Die „Angst“ vor dem Sozialticket – in wirtschaftlich schwierigen Zeiten…
(Bericht aus dem Sozial- und Gesundheitsausschuss vom 22.06.2020)

Es war schon fast etwas grotesk, wie gestern im Sozial- und Gesundheitsausschuss (SuG) unser Antrag für ein Sozialticket im Nahverkehr behandelt wurde. Zunächst stellte Herman für die Ratsfraktion DIE LINKE den Antrag vor und bat um Unterstützung für diese wichtige Neuerung (siehe unsere Pressemitteilung von vor wenigen Tagen: https://fraktion-die-linke-flensburg.de/pressemitteilung-einfuehrung-sozialticket/). Zustimmung wäre am ehesten von SPD und Grünen denkbar gewesen, eventuell auch vom SSW – doch es kam anders:

Es gab zwar (auch schon vor der SuG-Sitzung) lobende Worte für den Antrag; auch der SSW-Ausschussvorsitzende Edgar Möller betonte dies ausdrücklich, und auch generell für das Ziel der Einführung eines Sozialtickets – zustimmen wollten sie dem Antrag aber trotzdem nicht… Stattdessen verwiesen sie u.a. auf den Strategieprozess des Nahverkehrsanbieters Aktiv-Bus, in dem eine Erörterung dieses Themas stattfinden solle (Anmerkung: Dieser Prozess hat noch nicht einmal richtig begonnen!). Dies solle, so hieß es aus den drei Fraktionen, abgewartet und begleitet werden. – Einen „kräftigen Impuls der Flensburger Politik“, wie Herman den LINKE-Antrag nannte, waren die drei Parteien nicht bereit zu setzen. Die anderen Parteien äußerten sich gar nicht zu der Vorlage…

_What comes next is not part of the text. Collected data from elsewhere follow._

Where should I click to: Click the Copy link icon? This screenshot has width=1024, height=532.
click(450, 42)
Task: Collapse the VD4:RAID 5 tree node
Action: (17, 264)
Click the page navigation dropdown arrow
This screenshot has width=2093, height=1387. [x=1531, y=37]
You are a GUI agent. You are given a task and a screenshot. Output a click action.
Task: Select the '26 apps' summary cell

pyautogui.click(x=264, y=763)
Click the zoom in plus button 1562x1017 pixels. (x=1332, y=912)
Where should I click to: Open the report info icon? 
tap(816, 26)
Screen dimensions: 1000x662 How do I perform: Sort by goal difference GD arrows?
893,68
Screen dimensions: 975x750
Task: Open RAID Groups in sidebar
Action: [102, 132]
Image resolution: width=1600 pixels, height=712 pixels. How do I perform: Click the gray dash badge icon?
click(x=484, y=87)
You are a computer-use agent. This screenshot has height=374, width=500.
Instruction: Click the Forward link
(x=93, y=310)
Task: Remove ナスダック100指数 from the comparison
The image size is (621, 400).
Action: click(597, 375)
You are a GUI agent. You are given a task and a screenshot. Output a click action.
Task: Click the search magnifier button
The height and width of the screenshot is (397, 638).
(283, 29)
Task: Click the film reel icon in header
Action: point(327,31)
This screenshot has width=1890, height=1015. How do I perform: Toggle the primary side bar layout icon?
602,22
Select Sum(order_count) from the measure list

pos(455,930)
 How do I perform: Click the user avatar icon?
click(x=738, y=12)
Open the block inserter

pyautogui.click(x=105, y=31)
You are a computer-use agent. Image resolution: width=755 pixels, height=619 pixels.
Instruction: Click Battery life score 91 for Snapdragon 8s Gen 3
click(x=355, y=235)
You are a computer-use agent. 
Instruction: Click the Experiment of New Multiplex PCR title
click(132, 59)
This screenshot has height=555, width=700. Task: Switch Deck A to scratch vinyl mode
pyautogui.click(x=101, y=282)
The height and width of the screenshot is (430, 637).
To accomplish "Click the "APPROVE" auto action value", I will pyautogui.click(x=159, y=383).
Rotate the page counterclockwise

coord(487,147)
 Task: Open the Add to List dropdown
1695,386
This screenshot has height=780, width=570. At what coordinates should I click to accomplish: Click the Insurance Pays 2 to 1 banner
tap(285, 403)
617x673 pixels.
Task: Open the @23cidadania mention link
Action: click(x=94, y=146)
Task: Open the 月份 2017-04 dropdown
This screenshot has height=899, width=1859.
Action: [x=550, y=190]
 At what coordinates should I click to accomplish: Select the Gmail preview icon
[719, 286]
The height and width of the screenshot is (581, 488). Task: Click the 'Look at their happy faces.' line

Da eine Zustimmung zum Antrag nicht in Sicht war, zog Herman ihn von der Tagesordnung zurück. Bei der anschließenden Sitzung der Linksfraktion wurde diese Situation erörtert und es wurde einmütig festgestellt, dass der Rückzug des Antrages auch die Chance eröffnet, ihn und das Thema für einen späteren Einsatz „im Spiel zu halten“. – Danach schätzte Herman die Situation im SuG so ein: „Es war eine Art Vogel-Strauß-Politik, die die Vertreter*înnen der anderen Parteien da veranstaltet haben. Zum einen weil es wohl nicht ihr Antrag war, zum anderen weil durch die Zögerlichkeit eine Chance zur politischen Gestaltung, auch um das Tempo zu erhöhen, verspielt wurde. Bei einem so wichtigen Thema, das nicht auf die lange Bank geschoben werden sollte, ist das Sich-Verstecken hinter einem Prozess, der noch in den Kinderschuhen steckt, etwas schlafmützig. Eine mögliche Mehrheit für einen wichtigen Impuls der Politik wurde damit vertan”.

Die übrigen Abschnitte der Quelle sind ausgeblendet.